Страница 12 из 15
Следователь перевела дыхание, даже приложила длиннопалую ладонь к пологой груди, словно удерживая рвущееся оттуда разволновавшееся сердце. Олег же безо всякого волнения внимал финалу повествования.
– Злоумышленники оказывают наряду полиции активное сопротивление! Завязывается перестрелка, драка!.. В ходе которой и погибает исполняющий свои прямые обязанности майор Асиялов!.. А патрульные полицейские получают телесные повреждения. Это уже ни в какие рамки не укладывается, Олег Морисович!
– Бессомненно, не укладывается, – сказал Олег, кажется, имея в виду совсем не то, что следователь Кучмина.
Он извлек из внутреннего кармана куртки пластиковый цилиндрик величиной с полпальца и положил его на стол следователя.
– Что это? – вопросила Кучмина с недоуменной брезгливостью, глядя на цилиндрик, как на какую-нибудь пакость вроде лягушки или какого другого склизкого гада.
– Флешка, конечно, – пояснил Олег. – А на ней – записи с видеорегистраторов. С автомобиля ребят из «Витязя» и личного автомобиля майора Асиялова. Там – полная картина произошедших событий. В цвете и со звуком. В неплохом качестве. И с двух ракурсов.
Некоторое время следователь соображала, как на это отреагировать. В чрезвычайно оживившихся ее глазах ясно была видна бешеная круговерть мыслей. Наконец она встрепенулась. Приложив ладони к щекам, Кучмина вскрикнула с неуверенным возмущением:
– Олег Морисович!
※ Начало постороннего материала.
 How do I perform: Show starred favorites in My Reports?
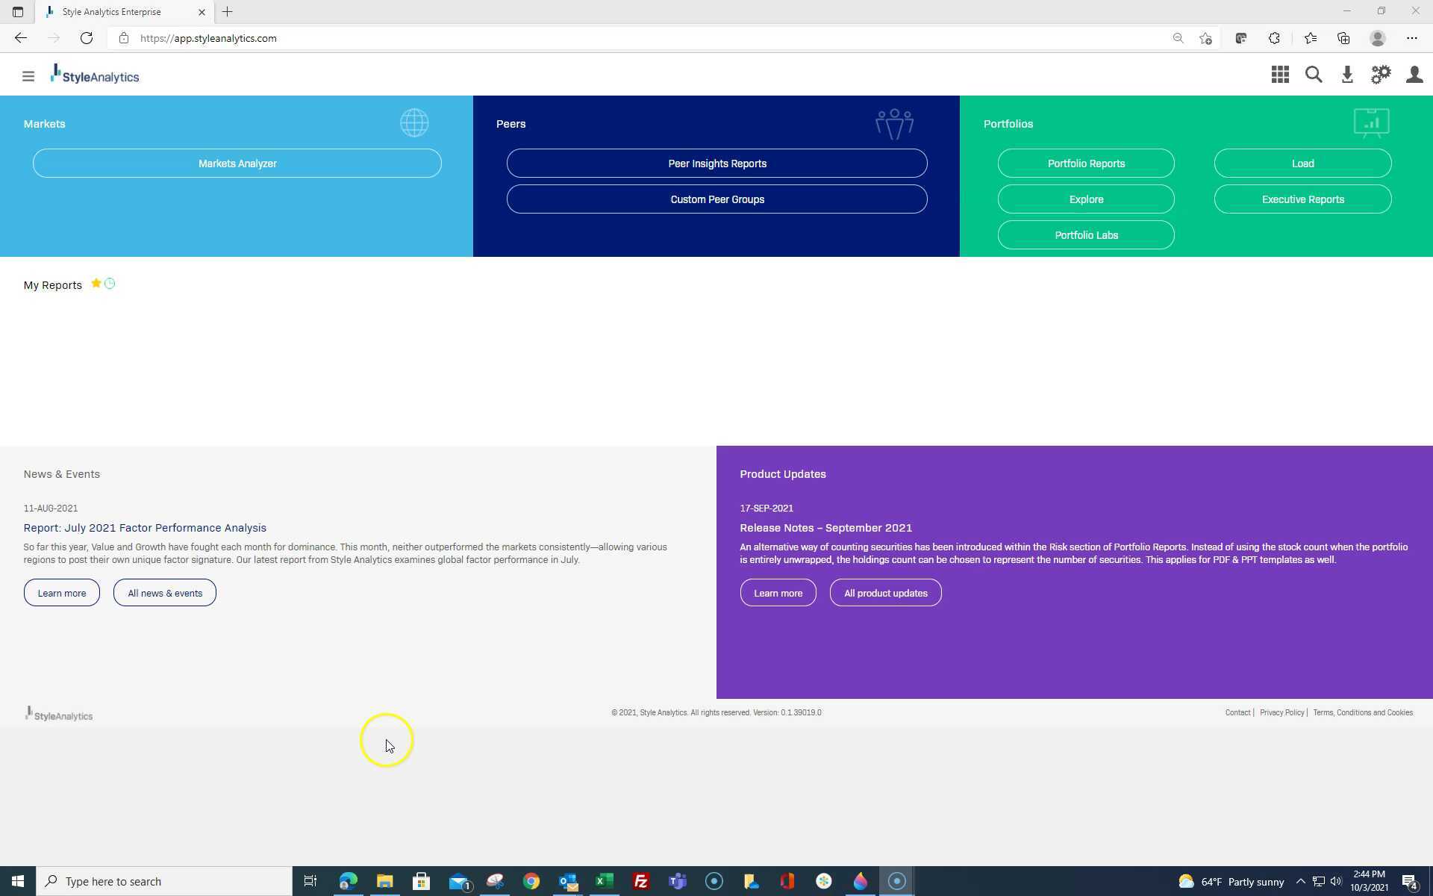point(96,284)
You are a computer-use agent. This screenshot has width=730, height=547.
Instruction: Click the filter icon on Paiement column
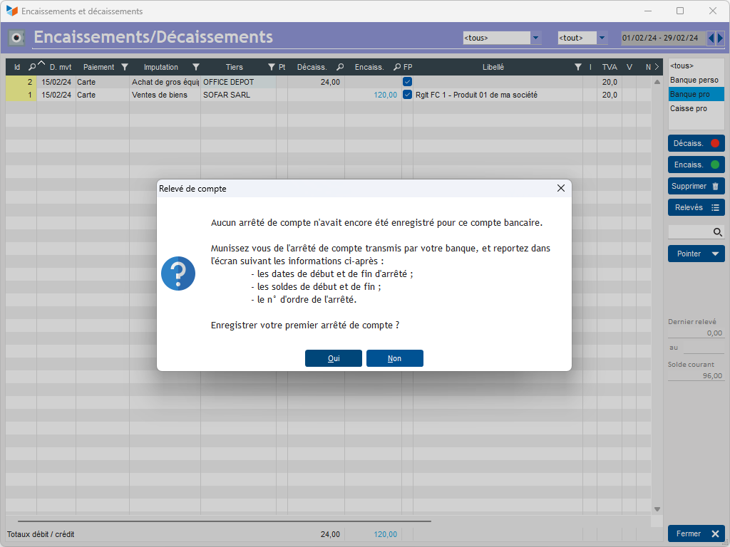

Вы совершили хищение регистратора с автомобиля майора Асиялова?!
– Формально, пожалуй, да, хищение… И готов понести за это соответствующее наказание, – проговорил Трегрей. – Но пошел я на это исключительно из крайней необходимости. Впрочем, теперь, когда видео уже многократно копировано, выложено в сеть и уничтожено быть не может, я готов вернуть… похищенное. Хоть сюминут.
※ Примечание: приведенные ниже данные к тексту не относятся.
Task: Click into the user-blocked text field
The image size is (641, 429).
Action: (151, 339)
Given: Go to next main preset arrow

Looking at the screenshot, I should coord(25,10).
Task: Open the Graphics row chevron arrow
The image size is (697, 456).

– То есть, вы полагаете, что следствие способно уничтожить… – пламенно начала было Кучмина, но, наткнувшись на невозмутимый взгляд Олега, опять осеклась. – Что у вас за словечко такое дурацкое?.. – пробормотала она, отведя глаза. – «Сюминут» какой-то…
– И еще по поводу свидетелей поджога, – заговорил снова Трегрей. – Вы напрасно полагаете, Елизавета Егоровна, что свидетелей не сыскать. Семья Асияловых, конечно, пользуется большим авторитетом в районном центре и прилежащих к нему населенных пунктах… Но вы же не думаете, что это помешает установлению истины?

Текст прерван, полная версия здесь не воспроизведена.